Ki L. Matlock
2009-Nov-12 23:14 UTC
[R] Transforming a dataframe into a response/predictor matrix
I currently have a data frame whose rows correspond to each student and whose columns are different variables for the student, as shown below: Lastname Firstname CATALOG_NBR Email StudentID EMPLID Start 1 alastname afirstname 1213 *@uark.edu 10295236 # 12/2/2008 2 anotherlastname anotherfirstname 1213 **@uark.edu ## 10295236 9/3/2008 Xattempts Q1 Q2 Q3 Q4 Q5 Q6 Q7 Q8 Q9 Q10 Q11 Q12 Q13 Q14 Q15 Q16 Q17 Q18 Q19 1 1 1 1 0 0 0 0 0 0 0 1 0 0 1 1 0 1 1 0 1 2 1 1 1 1 1 1 0 1 0 0 1 1 0 0 1 0 0 0 0 1 Q20 Q21 Q22 Q23 Q24 Q25 Q26 Q27 Q28 Q29 Q30 Q31 Q32 Score Form CRSE_GRADE_OFF 1 0 0 0 0 0 0 0 0 0 1 0 0 0 9 E D 2 0 0 0 0 0 0 0 0 0 0 1 1 0 13 G D Each student took a pre- and post- test indicated by the date under "Start", column 7. (a date, mm/dd/yyyy, whose mm is 08 or 09 is pre-test; a date whose mm is 11 or 12 is post-test.

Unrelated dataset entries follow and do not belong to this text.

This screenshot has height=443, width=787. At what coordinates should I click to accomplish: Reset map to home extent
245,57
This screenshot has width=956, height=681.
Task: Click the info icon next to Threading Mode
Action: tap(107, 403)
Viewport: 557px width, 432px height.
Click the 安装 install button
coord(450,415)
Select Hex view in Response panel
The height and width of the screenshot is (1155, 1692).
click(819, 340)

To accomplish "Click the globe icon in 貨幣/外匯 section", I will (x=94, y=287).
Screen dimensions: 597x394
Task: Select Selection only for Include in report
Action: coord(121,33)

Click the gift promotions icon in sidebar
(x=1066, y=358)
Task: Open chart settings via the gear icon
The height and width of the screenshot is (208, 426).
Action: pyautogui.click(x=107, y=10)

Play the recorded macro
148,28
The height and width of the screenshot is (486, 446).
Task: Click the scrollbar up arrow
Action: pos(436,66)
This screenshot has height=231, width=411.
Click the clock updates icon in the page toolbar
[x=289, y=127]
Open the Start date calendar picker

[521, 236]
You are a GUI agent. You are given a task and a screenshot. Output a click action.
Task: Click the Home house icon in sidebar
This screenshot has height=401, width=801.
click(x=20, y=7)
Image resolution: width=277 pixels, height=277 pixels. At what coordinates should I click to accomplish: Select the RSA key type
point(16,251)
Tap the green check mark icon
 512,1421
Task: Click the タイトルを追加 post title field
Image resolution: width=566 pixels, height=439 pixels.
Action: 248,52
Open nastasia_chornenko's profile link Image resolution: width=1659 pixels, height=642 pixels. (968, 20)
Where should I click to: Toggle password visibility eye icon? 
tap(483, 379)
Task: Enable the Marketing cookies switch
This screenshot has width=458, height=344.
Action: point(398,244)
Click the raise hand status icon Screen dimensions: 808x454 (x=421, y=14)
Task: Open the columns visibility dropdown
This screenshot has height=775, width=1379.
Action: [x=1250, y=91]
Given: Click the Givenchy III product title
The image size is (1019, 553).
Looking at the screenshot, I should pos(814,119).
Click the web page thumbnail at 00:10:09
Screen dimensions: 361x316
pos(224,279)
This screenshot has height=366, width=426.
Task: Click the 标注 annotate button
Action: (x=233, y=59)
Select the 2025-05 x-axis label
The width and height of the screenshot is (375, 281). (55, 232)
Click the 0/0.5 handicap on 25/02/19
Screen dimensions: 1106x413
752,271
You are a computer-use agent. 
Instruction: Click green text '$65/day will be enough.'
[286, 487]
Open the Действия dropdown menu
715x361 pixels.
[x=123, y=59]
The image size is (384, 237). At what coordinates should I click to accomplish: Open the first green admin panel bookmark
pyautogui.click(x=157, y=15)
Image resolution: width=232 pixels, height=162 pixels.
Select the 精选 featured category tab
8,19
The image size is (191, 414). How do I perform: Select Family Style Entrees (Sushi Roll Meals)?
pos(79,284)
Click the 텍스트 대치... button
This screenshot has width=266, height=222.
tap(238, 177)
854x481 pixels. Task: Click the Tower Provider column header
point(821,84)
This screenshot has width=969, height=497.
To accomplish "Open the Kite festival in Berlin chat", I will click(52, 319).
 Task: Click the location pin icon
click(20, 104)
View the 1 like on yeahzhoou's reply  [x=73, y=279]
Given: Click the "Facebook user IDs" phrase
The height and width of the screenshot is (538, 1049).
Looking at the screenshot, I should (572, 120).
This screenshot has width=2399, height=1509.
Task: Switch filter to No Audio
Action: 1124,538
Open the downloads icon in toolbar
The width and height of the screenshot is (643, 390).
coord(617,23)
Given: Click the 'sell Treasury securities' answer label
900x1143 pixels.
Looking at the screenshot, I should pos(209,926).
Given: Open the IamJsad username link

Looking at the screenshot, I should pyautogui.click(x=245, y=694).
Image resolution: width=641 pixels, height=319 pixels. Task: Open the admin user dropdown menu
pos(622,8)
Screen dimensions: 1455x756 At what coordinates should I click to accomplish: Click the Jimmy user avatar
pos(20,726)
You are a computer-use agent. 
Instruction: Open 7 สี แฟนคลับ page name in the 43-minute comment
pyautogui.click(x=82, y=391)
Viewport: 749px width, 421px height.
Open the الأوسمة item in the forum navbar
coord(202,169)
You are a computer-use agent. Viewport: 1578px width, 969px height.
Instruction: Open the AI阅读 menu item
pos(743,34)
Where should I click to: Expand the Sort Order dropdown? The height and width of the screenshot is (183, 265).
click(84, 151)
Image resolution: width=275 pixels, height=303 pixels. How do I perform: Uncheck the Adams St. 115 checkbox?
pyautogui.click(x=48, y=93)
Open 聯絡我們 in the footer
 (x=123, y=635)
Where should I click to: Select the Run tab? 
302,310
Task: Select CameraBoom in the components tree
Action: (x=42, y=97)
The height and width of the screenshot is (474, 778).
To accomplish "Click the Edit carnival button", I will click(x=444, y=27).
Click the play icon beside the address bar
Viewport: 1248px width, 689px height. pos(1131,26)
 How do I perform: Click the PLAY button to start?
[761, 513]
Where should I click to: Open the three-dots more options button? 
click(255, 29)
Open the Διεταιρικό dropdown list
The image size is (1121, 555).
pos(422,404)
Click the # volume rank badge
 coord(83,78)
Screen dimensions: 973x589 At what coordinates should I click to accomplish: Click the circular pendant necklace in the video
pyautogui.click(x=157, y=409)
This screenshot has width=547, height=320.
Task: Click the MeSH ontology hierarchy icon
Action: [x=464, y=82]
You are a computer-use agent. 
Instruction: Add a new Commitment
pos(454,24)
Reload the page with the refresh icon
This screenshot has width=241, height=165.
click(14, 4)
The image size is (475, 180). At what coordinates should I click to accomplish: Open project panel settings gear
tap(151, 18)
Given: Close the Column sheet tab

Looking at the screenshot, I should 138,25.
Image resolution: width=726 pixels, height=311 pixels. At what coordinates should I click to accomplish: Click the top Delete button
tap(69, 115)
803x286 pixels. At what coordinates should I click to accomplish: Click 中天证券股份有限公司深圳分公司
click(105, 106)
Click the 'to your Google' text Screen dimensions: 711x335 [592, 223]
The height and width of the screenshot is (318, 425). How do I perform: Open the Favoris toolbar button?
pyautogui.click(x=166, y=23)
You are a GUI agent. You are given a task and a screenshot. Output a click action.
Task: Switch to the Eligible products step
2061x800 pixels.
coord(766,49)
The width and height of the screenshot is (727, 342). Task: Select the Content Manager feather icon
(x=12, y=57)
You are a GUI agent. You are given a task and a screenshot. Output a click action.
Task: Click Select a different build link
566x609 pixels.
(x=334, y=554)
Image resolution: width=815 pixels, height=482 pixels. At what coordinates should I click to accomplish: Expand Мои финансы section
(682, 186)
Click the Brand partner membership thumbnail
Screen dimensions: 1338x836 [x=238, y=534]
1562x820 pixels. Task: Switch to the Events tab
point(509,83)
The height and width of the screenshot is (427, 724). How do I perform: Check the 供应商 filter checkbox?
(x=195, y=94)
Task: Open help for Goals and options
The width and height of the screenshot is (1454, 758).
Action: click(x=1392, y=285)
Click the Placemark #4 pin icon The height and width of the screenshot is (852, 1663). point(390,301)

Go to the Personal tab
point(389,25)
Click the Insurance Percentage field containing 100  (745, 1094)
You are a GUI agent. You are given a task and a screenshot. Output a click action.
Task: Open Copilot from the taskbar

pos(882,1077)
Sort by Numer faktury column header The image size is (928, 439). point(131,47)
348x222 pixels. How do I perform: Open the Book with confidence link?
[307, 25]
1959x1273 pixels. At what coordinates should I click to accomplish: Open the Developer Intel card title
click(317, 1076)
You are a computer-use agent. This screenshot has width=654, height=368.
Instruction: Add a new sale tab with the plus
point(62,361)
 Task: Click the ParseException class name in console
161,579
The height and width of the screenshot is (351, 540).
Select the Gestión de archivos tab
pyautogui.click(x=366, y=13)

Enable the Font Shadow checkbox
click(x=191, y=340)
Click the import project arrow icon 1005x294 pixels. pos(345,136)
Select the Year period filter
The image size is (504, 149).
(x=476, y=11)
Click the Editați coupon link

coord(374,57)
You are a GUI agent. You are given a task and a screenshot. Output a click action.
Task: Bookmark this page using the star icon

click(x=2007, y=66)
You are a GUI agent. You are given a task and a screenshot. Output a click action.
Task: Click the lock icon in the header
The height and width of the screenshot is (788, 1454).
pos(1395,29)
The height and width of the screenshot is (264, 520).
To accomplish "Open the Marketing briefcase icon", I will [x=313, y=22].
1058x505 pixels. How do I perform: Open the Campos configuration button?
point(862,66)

This test was one of four forms, E, F, G, or H, listed under "Form", column 42. Each test had 32 questions, Q1 to Q32, with a binary 1 indicating the student answered correctly to this question and 0 if incorrectly. I am needing a matrix, y, with five columns labeled: response, i, j, r, s. Column 1 indicates the response (0 or 1) for i-th student, on the j-th question (1:32), on the r-th form (E,F,G,H- these could be changed to numeric 1 for E, 2 for F, etc.), on the s-th test (pre or post indicated by a binary 0 for pre, 1 for post). The data-set is very lengthy of approximately 2000 rows. An efficient way to transform this data into the desired matrix would be very helpful. Thank you.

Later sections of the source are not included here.